Type out the data again. Keep every line exactly the same.

● Records for the task:
==*==
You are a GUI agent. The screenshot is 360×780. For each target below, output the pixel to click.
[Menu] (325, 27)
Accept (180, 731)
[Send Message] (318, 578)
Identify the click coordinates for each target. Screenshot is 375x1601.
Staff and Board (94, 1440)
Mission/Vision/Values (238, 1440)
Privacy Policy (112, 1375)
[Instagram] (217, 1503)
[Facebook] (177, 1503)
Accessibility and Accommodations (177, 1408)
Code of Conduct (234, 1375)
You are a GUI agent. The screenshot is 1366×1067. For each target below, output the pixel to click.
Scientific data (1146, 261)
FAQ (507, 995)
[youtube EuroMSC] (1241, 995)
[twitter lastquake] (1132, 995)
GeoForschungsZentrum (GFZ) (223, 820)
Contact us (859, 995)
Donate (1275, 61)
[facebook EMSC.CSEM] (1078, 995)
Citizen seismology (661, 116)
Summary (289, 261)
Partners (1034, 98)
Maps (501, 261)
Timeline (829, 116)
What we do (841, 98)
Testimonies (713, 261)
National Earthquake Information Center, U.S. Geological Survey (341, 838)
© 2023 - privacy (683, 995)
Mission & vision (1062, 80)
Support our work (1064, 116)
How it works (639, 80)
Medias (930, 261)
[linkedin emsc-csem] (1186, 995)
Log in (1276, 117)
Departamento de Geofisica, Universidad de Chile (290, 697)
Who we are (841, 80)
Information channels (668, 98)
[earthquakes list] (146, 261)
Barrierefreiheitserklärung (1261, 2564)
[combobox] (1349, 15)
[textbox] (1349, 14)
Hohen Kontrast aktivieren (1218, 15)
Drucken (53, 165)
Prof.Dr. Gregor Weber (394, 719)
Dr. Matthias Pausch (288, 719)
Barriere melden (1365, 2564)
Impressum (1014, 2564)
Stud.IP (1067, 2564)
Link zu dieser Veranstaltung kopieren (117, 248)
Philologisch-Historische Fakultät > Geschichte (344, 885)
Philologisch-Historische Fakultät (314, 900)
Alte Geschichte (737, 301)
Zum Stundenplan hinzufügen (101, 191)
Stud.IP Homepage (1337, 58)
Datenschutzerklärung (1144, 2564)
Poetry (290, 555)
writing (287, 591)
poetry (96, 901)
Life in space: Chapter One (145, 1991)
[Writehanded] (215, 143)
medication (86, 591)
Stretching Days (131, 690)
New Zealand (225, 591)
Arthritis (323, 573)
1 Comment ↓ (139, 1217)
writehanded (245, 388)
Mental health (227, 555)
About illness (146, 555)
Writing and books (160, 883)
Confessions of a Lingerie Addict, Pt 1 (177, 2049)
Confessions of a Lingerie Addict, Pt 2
==*==
● Exercise output:
You are a GUI agent. The screenshot is 360×780. For each target below, output the pixel to click.
[Menu] (325, 27)
Accept (180, 731)
[Send Message] (318, 578)
Identify the click coordinates for each target. Screenshot is 375x1601.
Staff and Board (94, 1440)
Mission/Vision/Values (238, 1440)
Privacy Policy (112, 1375)
[Instagram] (217, 1503)
[Facebook] (177, 1503)
Accessibility and Accommodations (177, 1408)
Code of Conduct (234, 1375)
You are a GUI agent. The screenshot is 1366×1067. For each target below, output the pixel to click.
Scientific data (1146, 261)
FAQ (507, 995)
[youtube EuroMSC] (1241, 995)
[twitter lastquake] (1132, 995)
GeoForschungsZentrum (GFZ) (223, 820)
Contact us (859, 995)
Donate (1275, 61)
[facebook EMSC.CSEM] (1078, 995)
Citizen seismology (661, 116)
Summary (289, 261)
Partners (1034, 98)
Maps (501, 261)
Timeline (829, 116)
What we do (841, 98)
Testimonies (713, 261)
National Earthquake Information Center, U.S. Geological Survey (341, 838)
© 2023 - privacy (683, 995)
Mission & vision (1062, 80)
Support our work (1064, 116)
How it works (639, 80)
Medias (930, 261)
[linkedin emsc-csem] (1186, 995)
Log in (1276, 117)
Departamento de Geofisica, Universidad de Chile (290, 697)
Who we are (841, 80)
Information channels (668, 98)
[earthquakes list] (146, 261)
Barrierefreiheitserklärung (1261, 2564)
[combobox] (1349, 15)
[textbox] (1349, 14)
Hohen Kontrast aktivieren (1218, 15)
Drucken (53, 165)
Prof.Dr. Gregor Weber (394, 719)
Dr. Matthias Pausch (288, 719)
Barriere melden (1365, 2564)
Impressum (1014, 2564)
Stud.IP (1067, 2564)
Link zu dieser Veranstaltung kopieren (117, 248)
Philologisch-Historische Fakultät > Geschichte (344, 885)
Philologisch-Historische Fakultät (314, 900)
Alte Geschichte (737, 301)
Zum Stundenplan hinzufügen (101, 191)
Stud.IP Homepage (1337, 58)
Datenschutzerklärung (1144, 2564)
Poetry (290, 555)
writing (287, 591)
poetry (96, 901)
Life in space: Chapter One (145, 1991)
[Writehanded] (215, 143)
medication (86, 591)
Stretching Days (131, 690)
New Zealand (225, 591)
Arthritis (323, 573)
1 Comment ↓ (139, 1217)
writehanded (245, 388)
Mental health (227, 555)
About illness (146, 555)
Writing and books (160, 883)
Confessions of a Lingerie Addict, Pt 1 (177, 2049)
Confessions of a Lingerie Addict, Pt 2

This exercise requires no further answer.